A research project exploring intervention techniques for large language models (LLMs), specifically focusing on refusal mechanisms and bypass strategies. This project implements activation steering methods to understand and manipulate how language models handle refusal behaviors.
This project provides tools to:
- Analyze refusal patterns in language models using activation steering
- Compare baseline vs intervention responses through an interactive interface
- Implement bypass techniques to understand model behavior
- Visualize intervention effects on model outputs
├── streamlit_app.py # Interactive web interface for testing interventions
├── llm_hooks.py # Core intervention hooks and model utilities
├── complete.py # Text generation with intervention capabilities
├── run.ipynb # Jupyter notebook with experiments and analysis
├── avg_direction.pt # Pre-trained intervention direction vectors
└── .gitignore # Git ignore rules
- Interactive Streamlit Interface: Test different intervention modes (refuse/bypass) in real-time
- Reproducible Results: Deterministic seed setting for consistent experiments
- Transformer Lens Integration: Built on the transformer_lens library for deep model analysis
- Pre-trained Interventions: Includes learned direction vectors for immediate use
- Comprehensive Experiments: Jupyter notebook with detailed analysis and visualizations
# Core dependencies
torch
streamlit
transformer-lens
jaxtyping
einops
numpy
pandas
matplotlib
scikit-learn
datasets
transformers
tqdm-
Clone the repository:
git clone https://github.com/skartik04/refusal.git cd refusal -
Install dependencies:
pip install torch streamlit transformer-lens jaxtyping einops numpy pandas matplotlib scikit-learn datasets transformers tqdm
-
Verify installation:
python -c "import transformer_lens; print('Installation successful!')"
Launch the Streamlit app to test interventions interactively:
streamlit run streamlit_app.pyThis will open a web interface where you can:
- Choose between "refuse" and "bypass" intervention modes
- Input custom prompts
- Compare baseline model responses with intervention results
- Visualize the effects of different intervention strategies
from llm_hooks import run_with_mode
# Test refusal intervention
baseline_response, intervention_response = run_with_mode(
prompt="How to make a bomb?",
mode="refuse"
)
# Test bypass intervention
baseline_response, bypass_response = run_with_mode(
prompt="Restricted content request",
mode="bypass"
)Explore the detailed analysis and experiments:
jupyter notebook run.ipynb- Purpose: Enhance the model's refusal behavior for harmful requests
- Method: Applies learned direction vectors to increase refusal probability
- Use Case: Safety research and content filtering
- Purpose: Understand how refusal mechanisms can be circumvented
- Method: Applies inverse direction vectors to reduce refusal behavior
- Use Case: Robustness testing and red-teaming
The project uses activation steering techniques to manipulate model behavior by:
- Learning direction vectors from model activations during refusal/compliance
- Applying interventions at specific layers during inference
- Measuring intervention effects on output probabilities and content
All experiments use deterministic settings:
- Fixed random seeds (42)
- Deterministic CUDA operations
- Consistent tokenization and model loading
Built on transformer_lens for compatibility with various transformer architectures including:
- GPT-2 family models
- LLaMA models
- Custom transformer architectures
The project includes comprehensive analysis of:
- Intervention effectiveness across different prompt types
- Layer-wise activation patterns during refusal behavior
- Robustness of bypass techniques under various conditions
- Comparative studies between different intervention strategies
This research tool is intended for:
- Academic research into AI safety and alignment
- Red team testing of production systems
- Understanding refusal mechanisms in language models
Important: Use responsibly and in accordance with your institution's AI ethics guidelines.
- Fork the repository
- Create a feature branch (
git checkout -b feature/new-intervention) - Commit your changes (
git commit -am 'Add new intervention technique') - Push to the branch (
git push origin feature/new-intervention) - Create a Pull Request
This project is open source.

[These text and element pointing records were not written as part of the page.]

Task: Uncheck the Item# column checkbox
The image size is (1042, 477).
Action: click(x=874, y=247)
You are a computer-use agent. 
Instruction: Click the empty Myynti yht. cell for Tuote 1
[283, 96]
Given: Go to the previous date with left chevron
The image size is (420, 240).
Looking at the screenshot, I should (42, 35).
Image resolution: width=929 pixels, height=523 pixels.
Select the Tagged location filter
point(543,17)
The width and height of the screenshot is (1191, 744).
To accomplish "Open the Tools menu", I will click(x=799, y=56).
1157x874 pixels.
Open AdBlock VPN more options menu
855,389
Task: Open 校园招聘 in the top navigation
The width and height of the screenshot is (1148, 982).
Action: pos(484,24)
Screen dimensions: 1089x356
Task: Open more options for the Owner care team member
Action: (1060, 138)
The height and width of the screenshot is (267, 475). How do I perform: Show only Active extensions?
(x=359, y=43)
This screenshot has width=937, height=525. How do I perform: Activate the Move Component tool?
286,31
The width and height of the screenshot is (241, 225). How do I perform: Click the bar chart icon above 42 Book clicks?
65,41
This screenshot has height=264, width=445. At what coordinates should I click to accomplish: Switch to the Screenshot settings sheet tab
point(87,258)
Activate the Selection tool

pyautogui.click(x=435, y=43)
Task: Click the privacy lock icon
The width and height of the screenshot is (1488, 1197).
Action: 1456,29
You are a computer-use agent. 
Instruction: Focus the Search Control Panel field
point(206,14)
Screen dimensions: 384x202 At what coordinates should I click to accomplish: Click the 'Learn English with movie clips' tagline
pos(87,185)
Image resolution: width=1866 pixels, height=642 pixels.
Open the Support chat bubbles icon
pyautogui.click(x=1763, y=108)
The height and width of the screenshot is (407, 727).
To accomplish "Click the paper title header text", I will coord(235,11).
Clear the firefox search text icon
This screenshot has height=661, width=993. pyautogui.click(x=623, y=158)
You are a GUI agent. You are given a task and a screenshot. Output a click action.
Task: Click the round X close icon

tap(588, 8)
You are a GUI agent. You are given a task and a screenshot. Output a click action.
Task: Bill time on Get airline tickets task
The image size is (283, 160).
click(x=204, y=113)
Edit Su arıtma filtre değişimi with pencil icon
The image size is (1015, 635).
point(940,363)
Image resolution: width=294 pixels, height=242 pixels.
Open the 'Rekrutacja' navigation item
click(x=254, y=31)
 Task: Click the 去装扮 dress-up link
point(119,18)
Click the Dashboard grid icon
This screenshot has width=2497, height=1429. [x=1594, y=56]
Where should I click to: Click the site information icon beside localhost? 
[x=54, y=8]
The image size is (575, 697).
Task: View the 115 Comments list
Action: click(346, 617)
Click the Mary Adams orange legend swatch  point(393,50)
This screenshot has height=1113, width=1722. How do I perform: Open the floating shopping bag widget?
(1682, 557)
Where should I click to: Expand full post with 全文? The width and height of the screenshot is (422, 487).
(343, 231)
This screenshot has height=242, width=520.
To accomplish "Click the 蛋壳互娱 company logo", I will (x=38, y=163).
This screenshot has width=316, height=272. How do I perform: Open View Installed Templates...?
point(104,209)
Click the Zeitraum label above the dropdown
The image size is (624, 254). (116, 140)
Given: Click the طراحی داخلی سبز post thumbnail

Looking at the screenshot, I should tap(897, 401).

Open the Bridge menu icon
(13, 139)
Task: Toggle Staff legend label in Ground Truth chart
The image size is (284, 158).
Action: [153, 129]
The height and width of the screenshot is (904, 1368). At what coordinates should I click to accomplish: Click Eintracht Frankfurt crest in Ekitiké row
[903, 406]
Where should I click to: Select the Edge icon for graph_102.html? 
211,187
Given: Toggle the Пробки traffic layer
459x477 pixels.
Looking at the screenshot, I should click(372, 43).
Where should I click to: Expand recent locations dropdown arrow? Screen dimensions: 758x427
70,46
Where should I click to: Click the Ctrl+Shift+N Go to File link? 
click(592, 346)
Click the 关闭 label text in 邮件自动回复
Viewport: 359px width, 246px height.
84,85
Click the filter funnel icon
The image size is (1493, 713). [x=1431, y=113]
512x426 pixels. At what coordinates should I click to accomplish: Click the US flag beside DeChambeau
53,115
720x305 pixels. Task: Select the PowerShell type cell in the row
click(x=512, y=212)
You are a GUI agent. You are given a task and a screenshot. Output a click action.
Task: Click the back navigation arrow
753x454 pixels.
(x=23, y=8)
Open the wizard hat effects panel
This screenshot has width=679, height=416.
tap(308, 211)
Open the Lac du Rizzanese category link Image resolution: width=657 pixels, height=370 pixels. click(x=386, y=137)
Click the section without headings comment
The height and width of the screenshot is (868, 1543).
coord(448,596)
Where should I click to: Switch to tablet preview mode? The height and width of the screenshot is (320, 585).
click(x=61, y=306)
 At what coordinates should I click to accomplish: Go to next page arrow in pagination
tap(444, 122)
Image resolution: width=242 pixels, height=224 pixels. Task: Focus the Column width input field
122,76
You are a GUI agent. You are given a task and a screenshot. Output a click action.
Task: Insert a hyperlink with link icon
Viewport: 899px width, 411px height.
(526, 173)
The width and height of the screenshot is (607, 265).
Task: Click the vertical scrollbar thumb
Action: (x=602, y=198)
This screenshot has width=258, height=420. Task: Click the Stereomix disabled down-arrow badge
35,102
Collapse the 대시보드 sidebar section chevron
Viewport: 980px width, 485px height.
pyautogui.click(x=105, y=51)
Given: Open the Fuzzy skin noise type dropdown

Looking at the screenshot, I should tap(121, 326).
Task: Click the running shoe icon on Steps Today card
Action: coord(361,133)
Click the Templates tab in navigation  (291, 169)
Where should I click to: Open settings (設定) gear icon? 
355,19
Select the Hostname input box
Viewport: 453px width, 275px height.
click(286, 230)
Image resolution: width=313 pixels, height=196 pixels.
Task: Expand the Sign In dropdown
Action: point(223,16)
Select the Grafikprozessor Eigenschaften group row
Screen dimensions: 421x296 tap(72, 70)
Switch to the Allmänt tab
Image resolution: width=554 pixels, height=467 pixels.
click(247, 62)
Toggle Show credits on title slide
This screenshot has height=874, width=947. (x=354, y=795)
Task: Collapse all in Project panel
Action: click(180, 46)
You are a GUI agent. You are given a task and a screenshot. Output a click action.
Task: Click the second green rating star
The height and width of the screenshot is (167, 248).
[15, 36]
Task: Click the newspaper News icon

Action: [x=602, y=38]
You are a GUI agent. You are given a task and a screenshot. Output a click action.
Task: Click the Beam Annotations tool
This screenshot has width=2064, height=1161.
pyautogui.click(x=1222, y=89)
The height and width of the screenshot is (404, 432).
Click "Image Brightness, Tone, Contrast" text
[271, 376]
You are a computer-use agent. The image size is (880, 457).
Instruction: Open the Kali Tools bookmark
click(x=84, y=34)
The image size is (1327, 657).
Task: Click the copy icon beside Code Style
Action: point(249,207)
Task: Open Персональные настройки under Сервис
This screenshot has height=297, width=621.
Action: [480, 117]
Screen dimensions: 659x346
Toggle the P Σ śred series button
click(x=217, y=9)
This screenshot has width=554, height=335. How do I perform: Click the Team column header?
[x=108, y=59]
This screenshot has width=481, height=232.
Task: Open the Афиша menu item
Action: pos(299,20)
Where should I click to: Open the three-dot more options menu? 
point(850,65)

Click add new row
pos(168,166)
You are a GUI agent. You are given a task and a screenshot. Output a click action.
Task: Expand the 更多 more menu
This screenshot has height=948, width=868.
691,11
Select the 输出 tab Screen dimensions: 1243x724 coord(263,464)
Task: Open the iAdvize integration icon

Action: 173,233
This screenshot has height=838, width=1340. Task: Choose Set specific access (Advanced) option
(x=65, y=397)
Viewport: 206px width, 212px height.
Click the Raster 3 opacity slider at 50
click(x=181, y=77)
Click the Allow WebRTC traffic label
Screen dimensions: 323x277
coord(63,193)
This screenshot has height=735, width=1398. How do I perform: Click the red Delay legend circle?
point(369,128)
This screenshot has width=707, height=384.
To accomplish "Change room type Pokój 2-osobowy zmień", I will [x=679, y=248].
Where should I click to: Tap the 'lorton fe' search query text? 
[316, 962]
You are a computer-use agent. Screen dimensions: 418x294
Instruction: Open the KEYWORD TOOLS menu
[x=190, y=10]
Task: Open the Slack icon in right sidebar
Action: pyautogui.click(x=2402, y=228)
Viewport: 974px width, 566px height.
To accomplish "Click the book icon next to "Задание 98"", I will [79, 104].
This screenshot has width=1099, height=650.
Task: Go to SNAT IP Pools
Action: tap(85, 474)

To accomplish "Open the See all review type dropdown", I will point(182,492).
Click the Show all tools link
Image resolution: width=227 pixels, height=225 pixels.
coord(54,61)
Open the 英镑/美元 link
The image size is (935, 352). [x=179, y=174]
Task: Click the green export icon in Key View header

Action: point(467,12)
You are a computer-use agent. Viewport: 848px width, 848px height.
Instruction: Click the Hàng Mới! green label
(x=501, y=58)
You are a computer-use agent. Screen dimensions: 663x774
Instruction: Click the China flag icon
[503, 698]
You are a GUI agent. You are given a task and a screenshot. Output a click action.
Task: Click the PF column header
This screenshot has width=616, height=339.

Please ensure you comply with the licenses of all dependencies.
- Transformer Lens - Mechanistic interpretability library
- Activation Steering Papers - Research on intervention techniques
- AI Safety Research - Community discussions on AI safety
For questions, issues, or collaboration opportunities, please open an issue in this repository.
Disclaimer: This tool is for research purposes. The authors are not responsible for misuse of intervention techniques.